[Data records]

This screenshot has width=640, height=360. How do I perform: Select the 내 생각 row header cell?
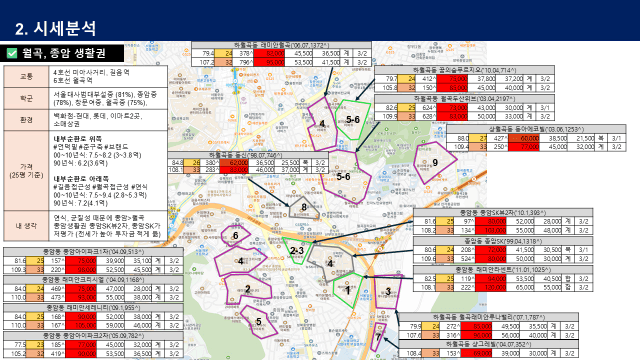[x=27, y=226]
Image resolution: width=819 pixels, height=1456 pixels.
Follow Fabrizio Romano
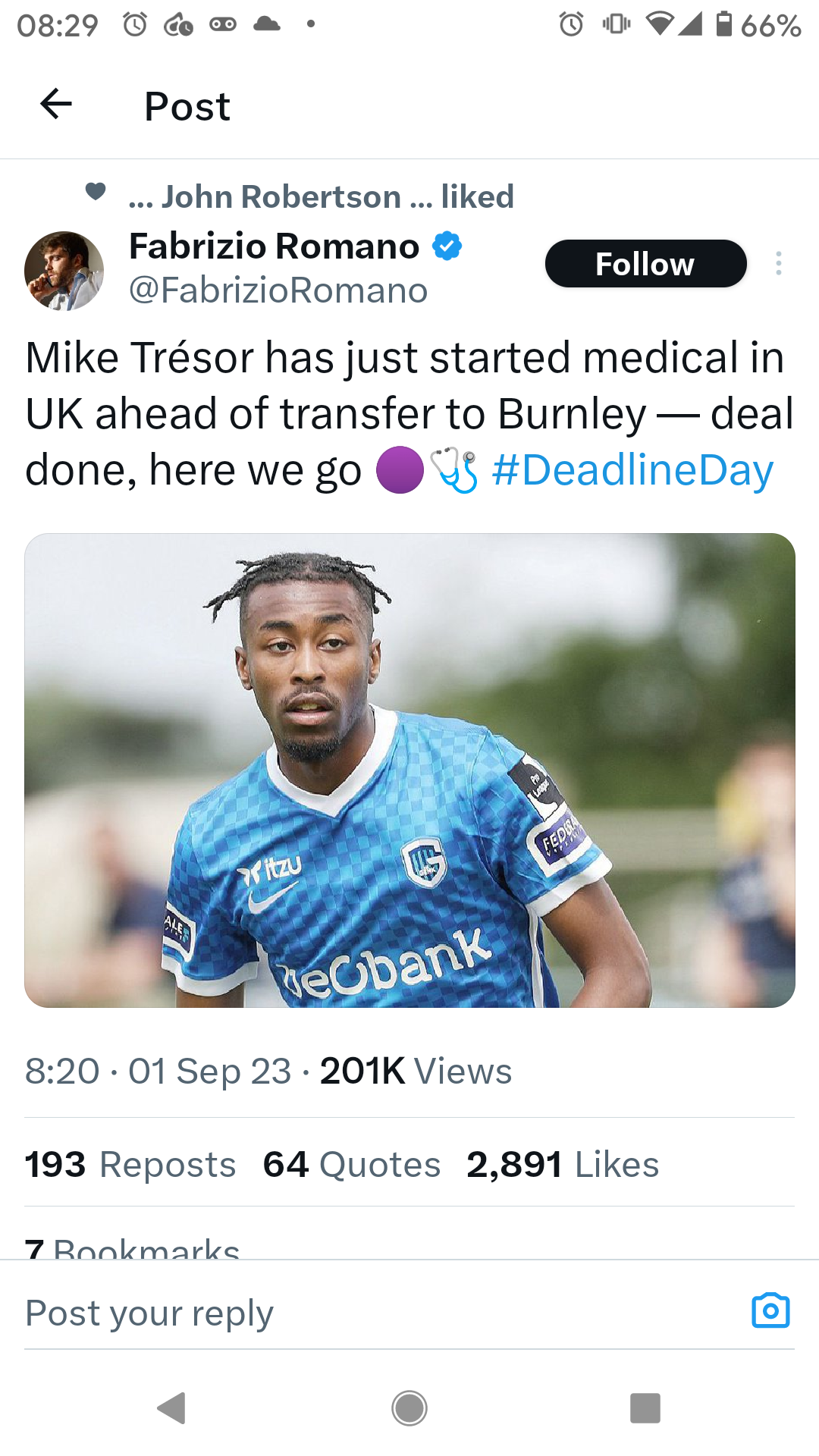(645, 264)
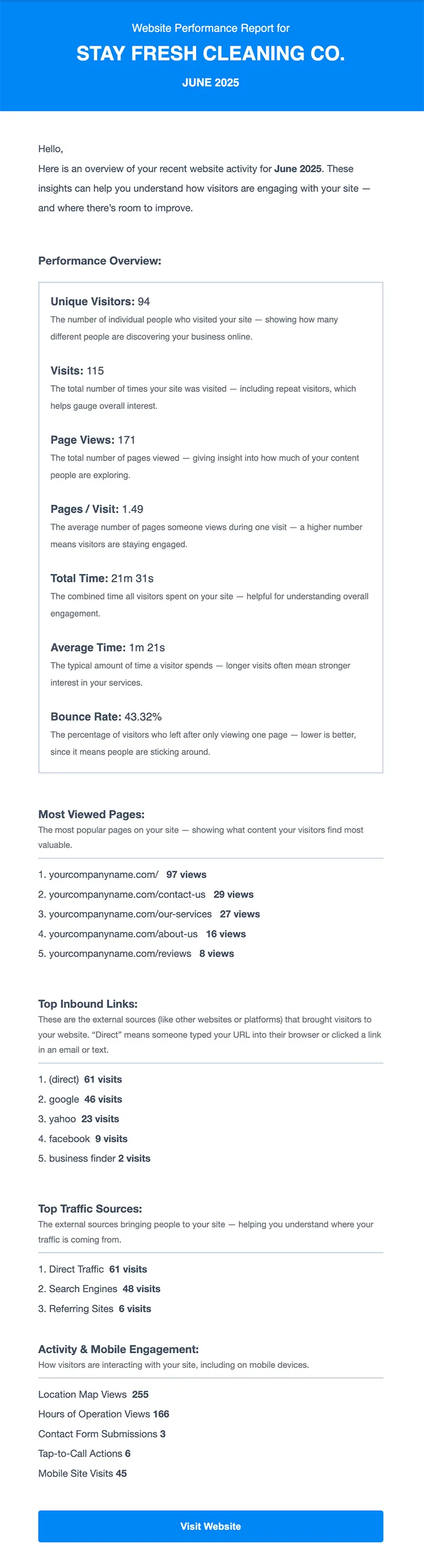Select the Search Engines traffic entry
The height and width of the screenshot is (1568, 424).
(x=83, y=1288)
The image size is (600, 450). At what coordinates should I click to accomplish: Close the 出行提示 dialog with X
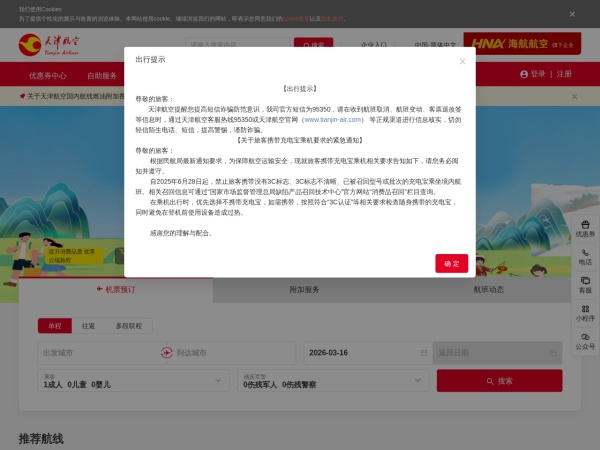click(462, 61)
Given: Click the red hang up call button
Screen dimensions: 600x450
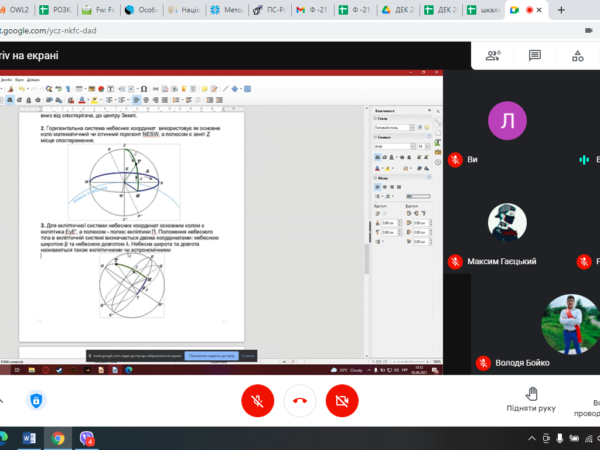Looking at the screenshot, I should coord(300,400).
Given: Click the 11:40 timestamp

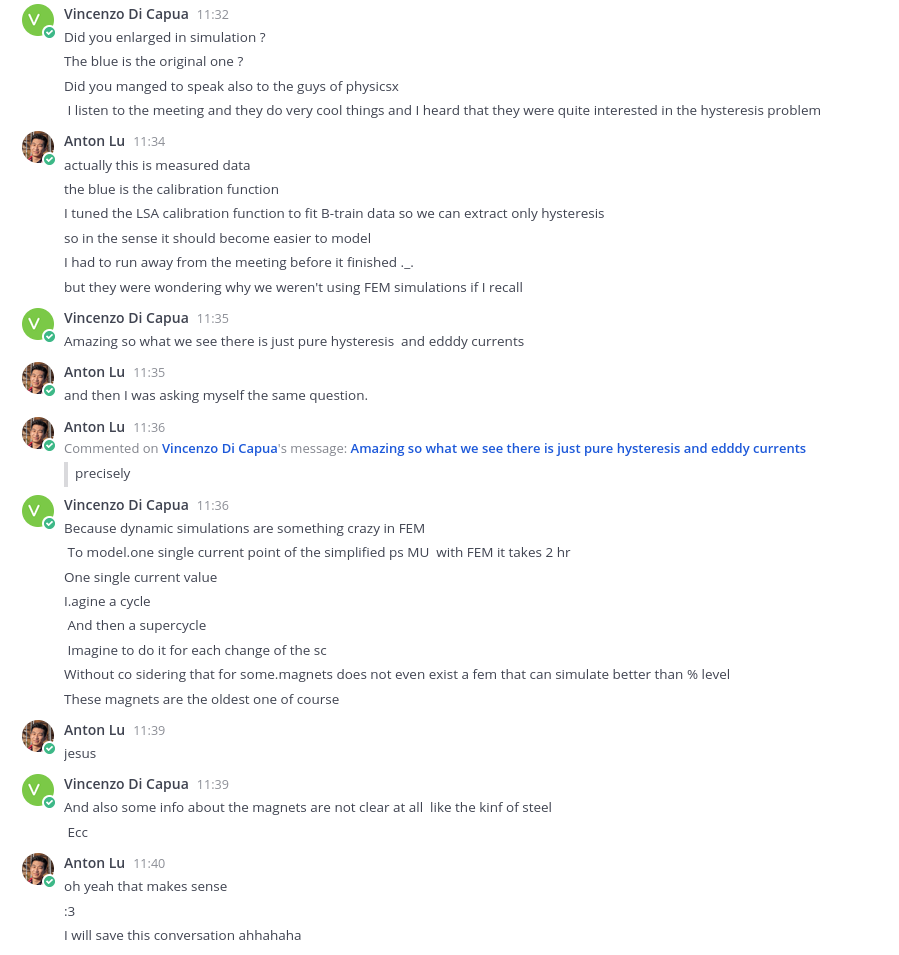Looking at the screenshot, I should 149,864.
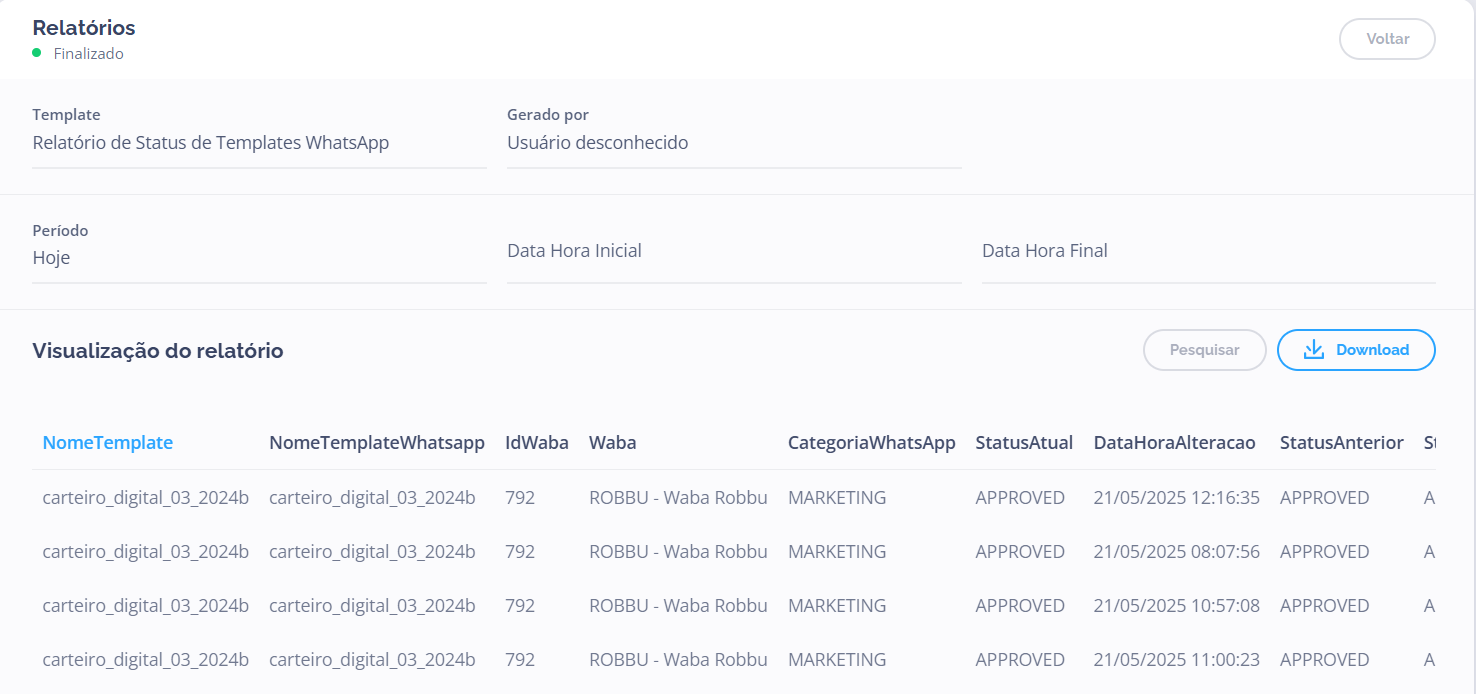
Task: Sort by StatusAtual column header
Action: 1024,443
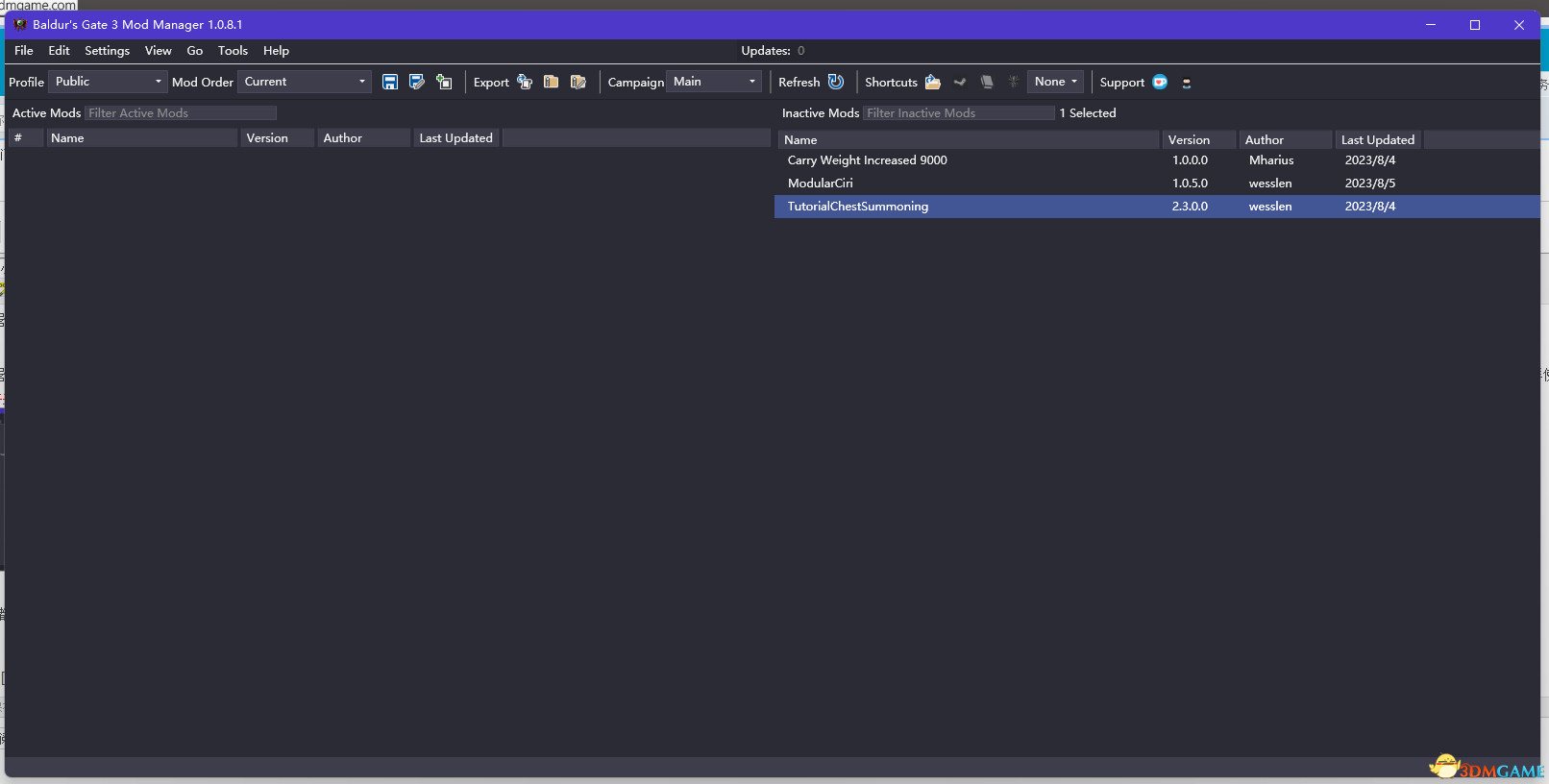The height and width of the screenshot is (784, 1549).
Task: Expand the Mod Order dropdown showing Current
Action: tap(305, 83)
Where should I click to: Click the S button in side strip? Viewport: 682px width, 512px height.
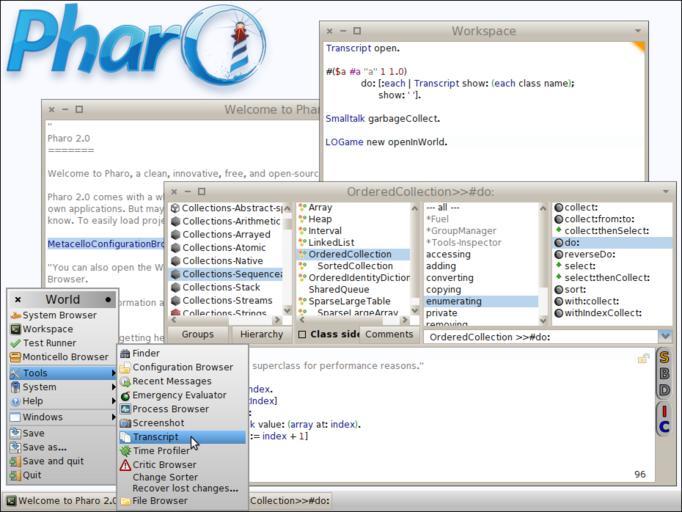(x=664, y=358)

Task description — The task calls for repeating each line above exactly while excluding the pictures.

Answer to the exercise —
This screenshot has width=640, height=360. How do I perform: Select the 내 생각 row header cell?
[x=27, y=226]
Image resolution: width=819 pixels, height=1456 pixels.
Follow Fabrizio Romano
(645, 264)
Select the Search Engines traffic entry
The height and width of the screenshot is (1568, 424).
(x=83, y=1288)
The image size is (600, 450). At what coordinates should I click to accomplish: Close the 出行提示 dialog with X
click(462, 61)
Given: Click the red hang up call button
Screen dimensions: 600x450
Looking at the screenshot, I should coord(300,400).
Given: Click the 11:40 timestamp

Looking at the screenshot, I should 149,864.
Task: Sort by StatusAtual column header
Action: 1024,443
The height and width of the screenshot is (784, 1549).
Task: Expand the Mod Order dropdown showing Current
Action: tap(305, 83)
Where should I click to: Click the S button in side strip? Viewport: 682px width, 512px height.
(x=664, y=358)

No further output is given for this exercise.